Text shown section start
The Canadian Catholic Bishops Conference and Canadian Jesuits International joined other faith groups in Canada this month urging a humanitarian response to the increasingly perilous hunger crisis in east Africa and Yemen. United Nations sources report that as many as 30 million are threatened by hunger in South Sudan, Somalia, Nigeria and Yemen—and 20 million “are at immediate risk.” Famine has already been declared in South Sudan’s Unity state, where more than 100,000 are in imminent peril of starvation.

A man-made hunger crisis born of the ongoing civil conflict in South Sudan threatens 5.5 million in the world’s youngest nation with severe hunger. At the same time, a prolonged region-wide drought, ongoing conflict and political instability in all four countries have left millions more with inadequate food supplies. South Sudan has now become the world’s fastest-growing refugee crisis, according to U.N. officials, with more than 1.8 million people—including one million children—fleeing to safety in Uganda, Sudan, Ethiopia, Kenya, the Democratic Republic of the Congo and the Central African Republic.

Bishop Douglas Crosby, O.M.I., the president of the Canadian Conference of Catholic Bishops and the head of the Diocese of Hamilton, Ontario, joined other Canadian religious leaders in calling for a response “to one of the world’s largest humanitarian crises since the Second World War.” In their statement, Canadian leaders from a number of different faiths and Christian denominations note that a declaration of famine has not been made by U.N. agencies since July 2011, “when some 260,000 people died in Somalia—half of them children under the age of five.”

United Nations sources report that as many  as 30 million are threatened by hunger in South Sudan, Somalia, Nigeria and Yemen—and 20 million “are at immediate risk.”
Text shown section end
* Using the information *
1. In the text on the hunger crisis in east Africa and Yemen, how many people in South Sudan's Unity state are in imminent peril of starvation?
2. Carry on the text about the hunger crisis in east Africa and Yemen, picking up after its final sentence.
Records provided section start
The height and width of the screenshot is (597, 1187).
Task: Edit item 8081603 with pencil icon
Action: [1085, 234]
Records provided section end
Records provided section start
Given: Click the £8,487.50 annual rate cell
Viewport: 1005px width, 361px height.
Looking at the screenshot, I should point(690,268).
Records provided section end
* Solved problems *
1. More than 100,000 people.

2.
They write: “The world must not let those horrors be repeated…. Our government has made known its intention to participate more fully at the UN Security Council in the coming years. Now is the moment for our Prime Minister and all Canadian leaders to live up to that aspiration by speaking out clearly and consistently to end the violence taking place in South Sudan, Somalia, Nigeria and Yemen.”

Reports of cholera add to the suffering in several of the afflicted nations. The U.N. Children’s Fund reports that the outbreak in Yemen is particularly acute and spreading at an alarming speed. Over 124,000 cases have been recorded—almost half of them among children.

The cholera outbreak “is overwhelming what remains of Yemen’s conflict-battered health system,” the United Nations reports. “Hospitals and treatment centers are struggling to cope with the large number of patients coming in from across the country. Medicines and intravenous fluids are quickly running out.”

Many, already weakened by hunger, are succumbing to the illness in Yemen, where, according to a U.N. summary: “Children continue to bear the brunt of the war.” Children account for half of all new cases and one quarter of the deaths from cholera since April in Yemen.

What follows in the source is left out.